Wild dogs plague Pritchard
Wild dogs plague Pritchard
Saturday, March 01, 2003
Unruly dogs are terrorizing a Pritchard neighbourhood and stealing the simple pleasure of an evening stroll.
"It's my little ones who are really scared," said Victor Nickerson, who's lived in the Pritchard Development subdivision for 15 years.
He estimates problems began about four years ago. Since then, he's cataloged a litany of delinquent dog problems, particularly mutts chasing bikes, cars and pedestrians through neighbourhood streets.
"If they stayed off the street and stopped biting that would be better," Nickerson said. "Barking is third on my list."
Nickerson has children aged 12, five and four years old. After being nipped last year, his five-year-old daughter is too scared to bike ? under her parents' watch ? a block down the street to her grandmother's house.
Not only was his daughter bit, but Nickerson had to place a bicycle between his family and a menacing dog to keep it off on another occasion.

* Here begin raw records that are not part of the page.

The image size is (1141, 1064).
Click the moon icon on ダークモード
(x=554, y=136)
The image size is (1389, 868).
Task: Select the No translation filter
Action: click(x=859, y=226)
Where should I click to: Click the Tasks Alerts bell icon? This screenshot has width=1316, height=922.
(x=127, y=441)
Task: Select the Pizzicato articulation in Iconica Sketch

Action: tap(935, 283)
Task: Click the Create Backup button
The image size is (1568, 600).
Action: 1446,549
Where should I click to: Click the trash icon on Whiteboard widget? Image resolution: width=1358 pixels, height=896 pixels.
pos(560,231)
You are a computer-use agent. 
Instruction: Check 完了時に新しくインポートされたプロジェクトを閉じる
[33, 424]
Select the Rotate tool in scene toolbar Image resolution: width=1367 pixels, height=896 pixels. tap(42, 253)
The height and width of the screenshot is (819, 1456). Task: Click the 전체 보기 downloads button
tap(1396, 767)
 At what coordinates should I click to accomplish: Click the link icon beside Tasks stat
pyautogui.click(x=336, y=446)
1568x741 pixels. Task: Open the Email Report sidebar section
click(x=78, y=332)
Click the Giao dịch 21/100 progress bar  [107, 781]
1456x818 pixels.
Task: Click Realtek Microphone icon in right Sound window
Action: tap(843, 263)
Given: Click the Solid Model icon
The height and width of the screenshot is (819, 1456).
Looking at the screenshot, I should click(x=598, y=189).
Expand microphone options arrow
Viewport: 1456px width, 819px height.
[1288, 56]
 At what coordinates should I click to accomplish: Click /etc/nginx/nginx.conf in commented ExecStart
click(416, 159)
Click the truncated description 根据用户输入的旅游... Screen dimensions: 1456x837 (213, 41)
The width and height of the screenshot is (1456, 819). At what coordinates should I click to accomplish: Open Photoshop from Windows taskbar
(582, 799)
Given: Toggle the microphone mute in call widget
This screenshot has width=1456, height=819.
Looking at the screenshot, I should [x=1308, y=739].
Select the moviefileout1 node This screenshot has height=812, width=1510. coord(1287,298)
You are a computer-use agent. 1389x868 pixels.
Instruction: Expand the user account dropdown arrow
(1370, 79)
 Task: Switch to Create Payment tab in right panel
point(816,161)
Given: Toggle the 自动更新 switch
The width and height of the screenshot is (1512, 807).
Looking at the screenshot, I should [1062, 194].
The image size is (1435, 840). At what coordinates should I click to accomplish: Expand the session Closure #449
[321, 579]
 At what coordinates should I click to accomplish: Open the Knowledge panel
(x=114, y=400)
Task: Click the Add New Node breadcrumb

"It's all through the neighbourhood," he said. "At a friend's house he counted 14 dogs in one corner. They bark all the time."
Nickerson turned to the Thompson-Nicola Regional District for help, but discovered it has no rules regarding dogs.
Greg Toma, planning director for the TNRD, said most regional districts don't have an animal control bylaw because their areas are too large to police.
"We as a local government have chosen not to go into animal control. The area is too huge. The resources needed would be insurmountable. People couldn't afford the taxes."
Toma said it's not the first time homeowners outside a municipality have turned to the regional district with frustration over unruly dogs. The TNRD has one bylaw officer who covers an area stretching from Blue River in the north to the Coquihalla toll booth in the south and from Chase in the east to Big Bar on the west.
His duties include unsightly premises complaints, but not animals.
"You look at problems inside the city (with dogs)," Toma said. "We have a 45,000-square-kilometre area."
Toma noted that many residents live outside municipalities for a reason ? the lack of rules and bylaws.
Nickerson doesn't know where to turn next to gain some control over neighbourhood dogs.
Six months ago one man in a truck who'd been repeatedly chased by a dog came back armed with a baseball bat. He doesn't want the problem to sink to that level, or worse, to the point where a dog is shot.
"You have to take care of your own. How do you do it with no rules?"